“Like how?” Cline asks, leaning forward to rest his elbows his knees.
“She looks so much like her mother. The best parts of her. The only thing I have left to remember her by. I’ll be damned if I let her take that away by her own hand over something we can fix, starting today.” He slips the pen into the clipboard and stands. “It was nice to meet you, Elliot. Good to see you, Cline. If you’ll excuse me, I have to go see my daughter.”
As he’s allowed entry to visit her, I know then and there that it will be a long time before I see Audrey again.
I want to write a letter to my father, telling him that I believe in God. I believe in heaven. And now I believe that hell exists in more than one place. It’s not just the one we read about in the Bible, or the one under base camp in a foreign country. Hell can exist in your own mind.
I’ve seen it firsthand.
What kind of man raises another man’s child as his own?
I have asked myself this question more times than I can allow myself to count anymore. Each time, the reason behind it was self-serving or because of some twisted guilt he must have felt. But while Patrick Byrd sits at my bedside, reading The Giving Tree, his voice, a touch louder than the steady beeping of my heartrate monitor, I now know all of those thoughts to be lies.
A baby made from violence, born in despair but raised with hope, I am not the child I always imagined I had been. My biological father may have given me DNA, but my dad kept me alive all those years. Pushing him out and turning my back on him to distance myself from whatever I thought was going on only served to make me weaker, embittered, as the years wore on. I thought he didn’t love me, but I was wrong. He loves me more than I could fathom loving myself right now.

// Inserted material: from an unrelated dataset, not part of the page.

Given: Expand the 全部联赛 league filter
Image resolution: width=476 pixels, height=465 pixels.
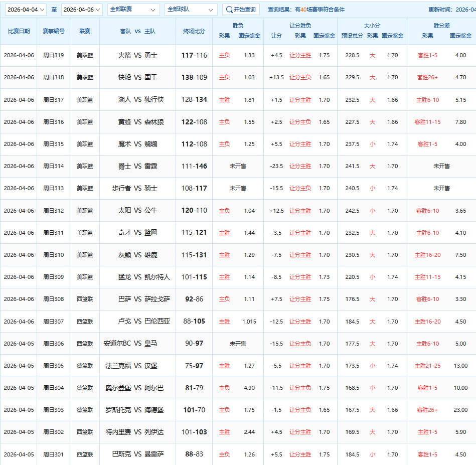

Had I believed my own worth and spoken up earlier, Miranda wouldn’t have been allowed to treat me the way she had. But my own self-hatred and the belief that I deserved it or that she was right, kept me from saying anything. These things inside my head are a constant battle, and the majority of the time I lose; though it’s usually in the silence of my own mind, behind closed doors.
I know I keep people at a distance because I don’t want them getting too close. Most of my relationships since high school have been superficial, just for a fun night or two, and then the insecurities creep in and I remember how hard it is to be friends with someone like me, and it would be better in the end to let them go before they have to take on my burden. It’s easier to keep it that way so I don’t get hurt. So I don’t feel the pain of losing someone. There is no greater anxiety than wondering exactly why you’re not good enough to be in someone’s life. What you’ve done or said wrong. Exactly what happened—trying desperately to pinpoint the minute that you crossed the line and made someone turn against you. And there is no greater sadness than having your depression listen to your anxiety’s thoughts about why you’re not good enough and then agreeing with all of it, because deep down, you truly believe you’re not worth it in the end.
My dad believes I’m worth it. He sits in this chair while they check my fluids and nurses come in and out to change their names on the whiteboard, hanging by the generic flower painting that’s been glued to the wall.
He reads to me or just watches TV. But mostly, he talks. We finally discuss everything that I’ve ever wanted to know, and hearing him say that I’m not a mistake and that I was wanted, regardless of the circumstances, causes all of those memories in my mind to shift and take on a different hue.
He says he’s sorry, and I say it, too, wondering which of us means it the most. There are no tears in his eyes when he tells me that Miranda won’t be at the house when he takes me back home once they release me. He’s already spoken with Dr. Stark, and we’ll begin therapy together once I’m settled back in. My father and I have a lot of work to do.
“What about school?” I ask, my mind wandering to the two boys I’ve ridden across so many states with in such a short amount of time.
My dad’s glasses slip down his nose while he closes the book and places it on the stand by the bed. “I’ll go get your things from the apartment. We’ll bring you home for the rest of the summer, and once you’re feeling better, we’ll get you back in classes. But let’s take it step by step. We have a little time.”